二人の執政官のうち、ティトゥス・ルクレティウス・トリキピティヌスはナエウィア門から数個中隊(マニプルス)から城外に出た。他方ウァレリウスは選抜された兵を率いてカエリウス丘へ向かうが、これは敵に最初に視認されることになる。ルクレティウスは、戦闘が開始されたことを確認すると、隠れていた場所から出て、ルクレティウス攻撃に向かう際に不注意にも後に残されていたエトルリア軍の補給物質を攻撃した。左側にはコリナ門からの、右側にはネウィア門からのローマ兵が殺到し、囲まれたエトルリア兵は虐殺された。エトルリア兵はローマ兵より数的に劣勢であり、撤退することもできなかった。この敗北はエトルリア人の終わりを告げるものであった[17]。

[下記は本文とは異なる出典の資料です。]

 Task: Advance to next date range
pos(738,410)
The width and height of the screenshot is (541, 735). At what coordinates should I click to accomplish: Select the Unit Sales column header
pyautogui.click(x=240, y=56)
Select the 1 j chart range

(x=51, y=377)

プルセナスは包囲を続けたが、ローマでは穀物の補給が続かず、補給不足に陥り始めていた。一人の若い貴族、ガイウス・ムキウスは、包囲を終わらせようと、誰とも相談すること無しに、敵軍の野営地に忍び込もうとした。しかし、もし元老院の許可なしに街を出ると脱走兵として逮捕されてしまう可能性もあったために、元老院に対して彼の計画を打ち明けた[18]。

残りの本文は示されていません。